So which ways are there to cope with the problem?
I would try to load the data in chunks, meaning, that you divide the complete data set into subsets, each containing only a limited number of attributes. You then could analyze this subset, removing attributes. Then combining two reduced subsets, analyze them again and so on.
The analysis again depends on what you are going to use the data for.
Greetings,
Sebastian0 -
Thanks for the response Sebastian!
During the afternoon I came to the same conclusion that it's impossible to analyse all measurements at once. Currently I've started to build "groups of related descriptors" where mutual analysis makes sense. My idea is to apply PCA to every group (5-10) and reduce them to 3-5 principal components. Is it possible to merge multiple ExampleSets together into one based on an index (in my case the "transmission_id") ?
e.g.:
group1 --> PCA --> transmission_id + PC1_1 + PC2_1 + PC3_1
group2 --> PCA --> transmission_id + PC1_2 + PC2_2
group3 --> PCA --> transmission_id + PC1_3 + PC2_3 + PC3_3
merged exampleSet: transmission_id + PC1_1 + PC2_1 + PC3_1 + PC1_2 + PC2_2 + PC1_3 + PC2_3 + PC3_3
Is this possible?

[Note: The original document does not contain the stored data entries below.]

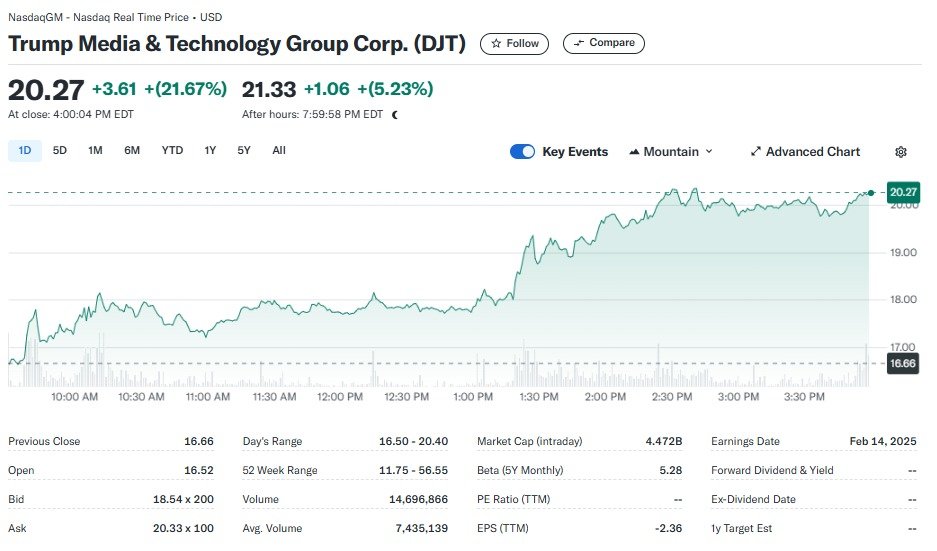
Task: Click the Mountain chart type icon
Action: click(x=634, y=152)
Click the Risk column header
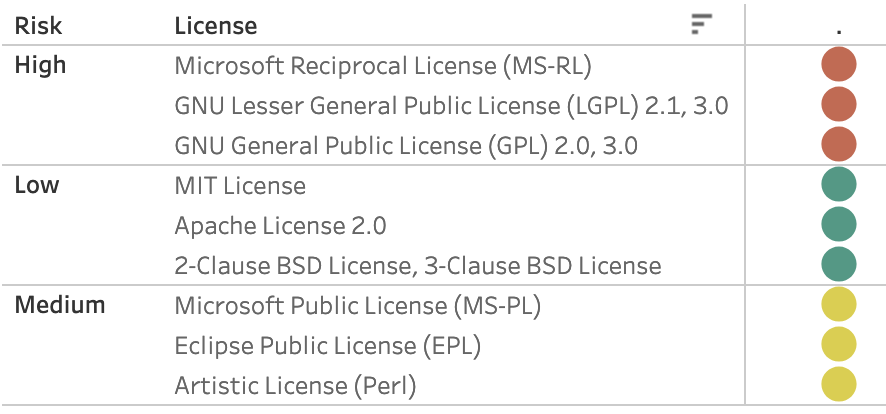 (x=38, y=25)
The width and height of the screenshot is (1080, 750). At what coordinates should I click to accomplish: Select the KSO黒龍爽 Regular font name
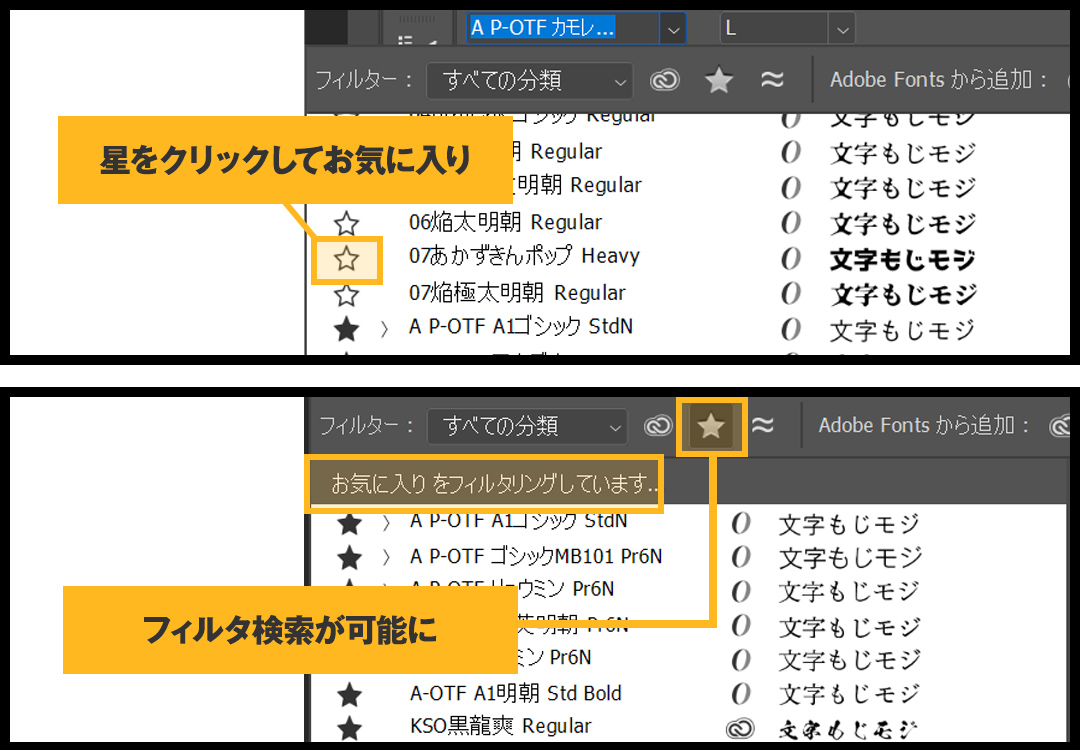coord(501,727)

I'm planning to use a merged exampleSet for further analysis, like clustering or learning.
Greetings, Harald0 -
Hi,
the ExampleSetJoin operator will do this for you
Greetings,
Sebastian0 -
Hello,
I've already figured it out after some trying! The last two days and nights I've been working with rapidminer or reading manual and lots of things are clear now
It's a real good piece of software -- speeds up my thesis progress alot!
Greets,
Harald0